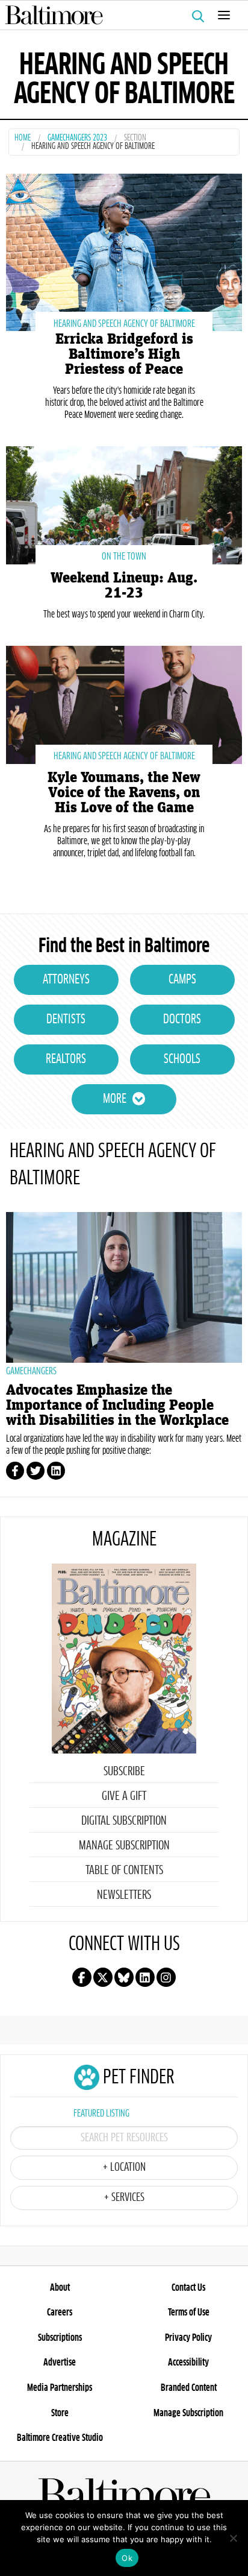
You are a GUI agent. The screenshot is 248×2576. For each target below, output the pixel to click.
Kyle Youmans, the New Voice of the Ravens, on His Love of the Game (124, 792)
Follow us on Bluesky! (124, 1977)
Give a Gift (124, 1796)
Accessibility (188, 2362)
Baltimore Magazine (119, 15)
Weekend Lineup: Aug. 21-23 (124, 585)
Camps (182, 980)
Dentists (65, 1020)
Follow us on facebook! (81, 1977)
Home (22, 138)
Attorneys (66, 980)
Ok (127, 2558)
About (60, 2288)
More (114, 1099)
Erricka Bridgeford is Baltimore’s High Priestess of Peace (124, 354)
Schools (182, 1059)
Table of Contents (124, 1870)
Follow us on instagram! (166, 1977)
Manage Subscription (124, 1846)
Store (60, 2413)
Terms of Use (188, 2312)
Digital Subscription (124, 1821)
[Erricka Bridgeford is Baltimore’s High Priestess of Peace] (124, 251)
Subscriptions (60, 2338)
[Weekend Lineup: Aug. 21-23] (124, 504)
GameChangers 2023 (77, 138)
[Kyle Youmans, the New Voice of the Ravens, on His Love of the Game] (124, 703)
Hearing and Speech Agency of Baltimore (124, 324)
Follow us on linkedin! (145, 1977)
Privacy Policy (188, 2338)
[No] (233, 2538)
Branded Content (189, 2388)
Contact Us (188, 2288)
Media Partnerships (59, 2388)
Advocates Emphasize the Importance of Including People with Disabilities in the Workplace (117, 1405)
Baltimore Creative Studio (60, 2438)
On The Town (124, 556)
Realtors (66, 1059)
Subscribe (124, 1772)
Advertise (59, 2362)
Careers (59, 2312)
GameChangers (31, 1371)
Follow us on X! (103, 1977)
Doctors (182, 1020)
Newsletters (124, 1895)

▬▬▬▬▬▬▬▬▬▬

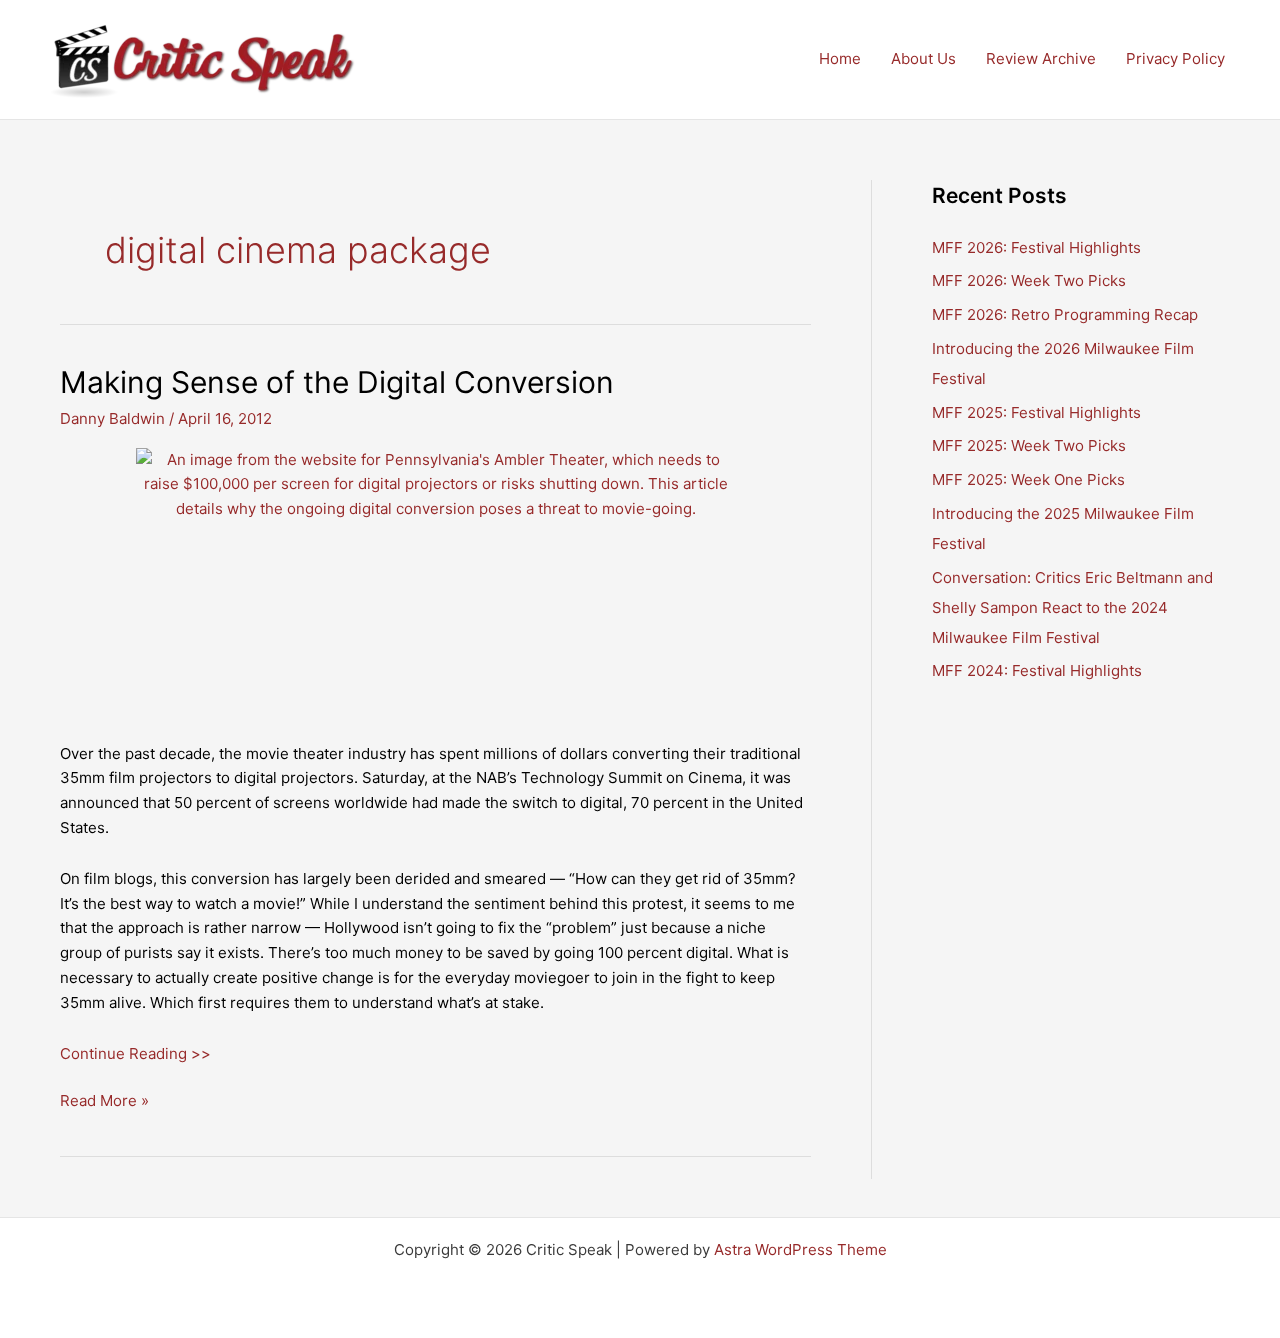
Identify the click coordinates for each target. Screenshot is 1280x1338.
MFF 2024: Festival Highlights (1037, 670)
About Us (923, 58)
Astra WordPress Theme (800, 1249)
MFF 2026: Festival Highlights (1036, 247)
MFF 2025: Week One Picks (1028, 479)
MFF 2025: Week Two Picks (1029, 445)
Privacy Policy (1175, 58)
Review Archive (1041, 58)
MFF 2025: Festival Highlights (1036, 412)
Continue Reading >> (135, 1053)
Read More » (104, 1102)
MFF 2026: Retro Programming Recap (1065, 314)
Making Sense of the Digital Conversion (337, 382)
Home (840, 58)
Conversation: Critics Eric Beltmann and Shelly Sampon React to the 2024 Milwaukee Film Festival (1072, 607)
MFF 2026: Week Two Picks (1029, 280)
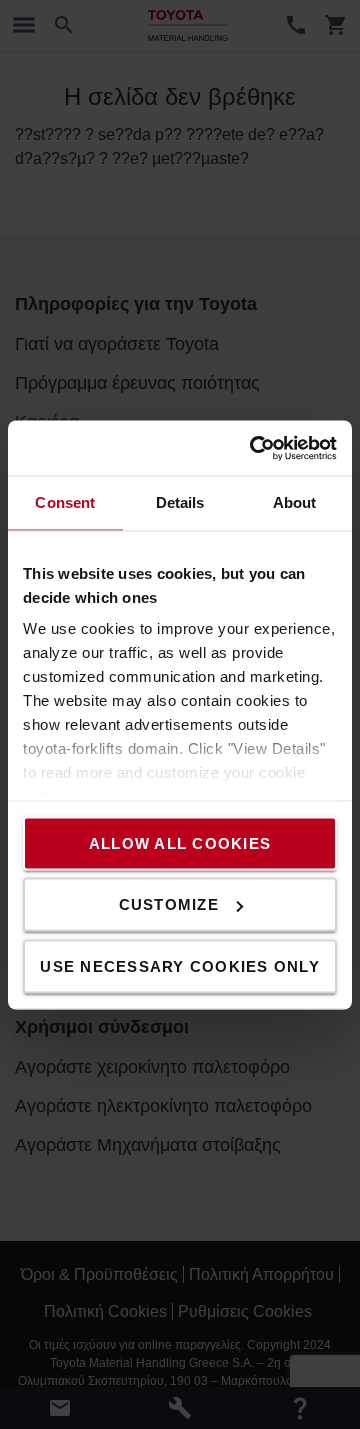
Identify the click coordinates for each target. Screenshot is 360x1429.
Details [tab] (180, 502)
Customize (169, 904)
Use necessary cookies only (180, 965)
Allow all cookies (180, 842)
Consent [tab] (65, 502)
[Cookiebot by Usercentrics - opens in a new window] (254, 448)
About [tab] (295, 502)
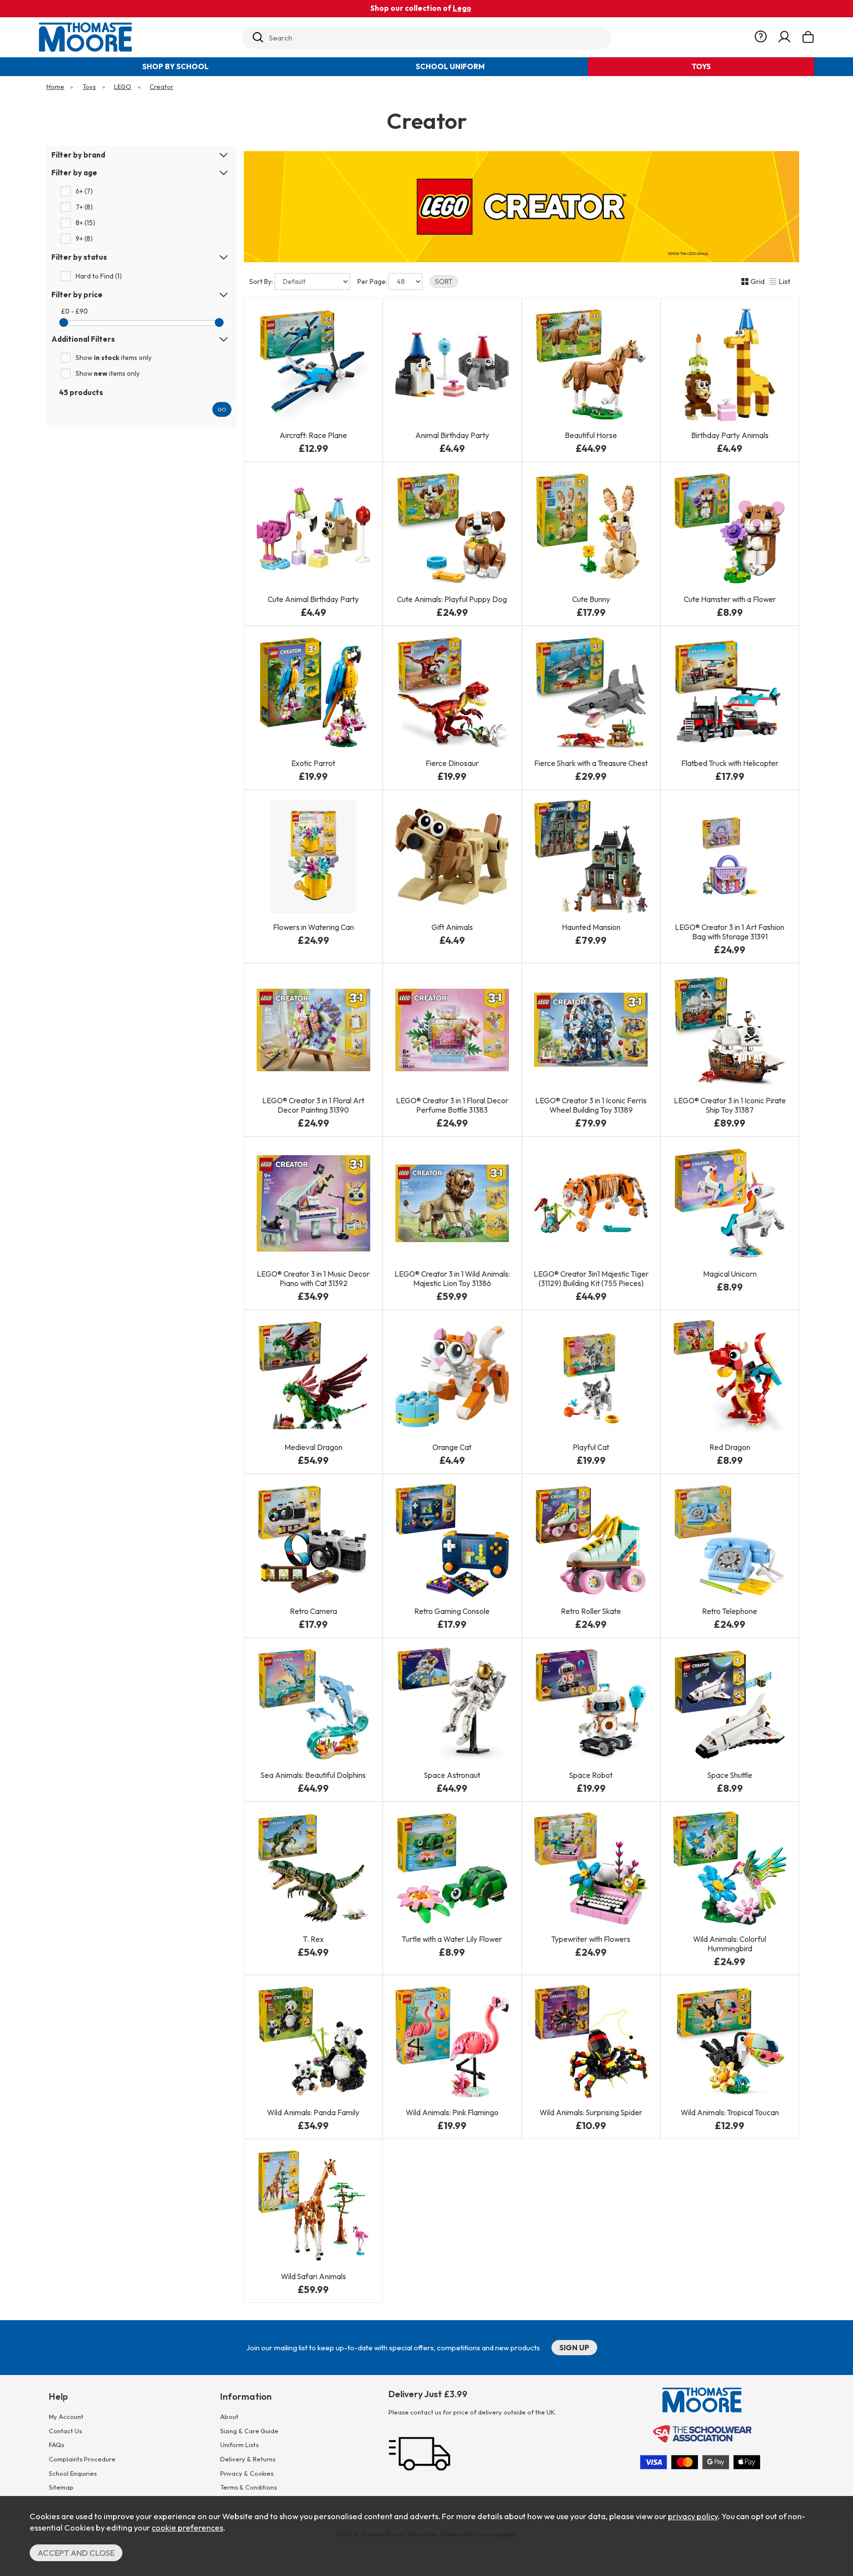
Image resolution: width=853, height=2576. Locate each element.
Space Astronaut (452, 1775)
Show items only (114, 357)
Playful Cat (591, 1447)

▬▬▬▬▬▬▬▬▬▬

Select from the material above each line in which the string "Lineup" appears, and list those lines.

## EXERCISE RESPONSE
Weekend Lineup: Aug. 21-23 (124, 585)
[Weekend Lineup: Aug. 21-23] (124, 504)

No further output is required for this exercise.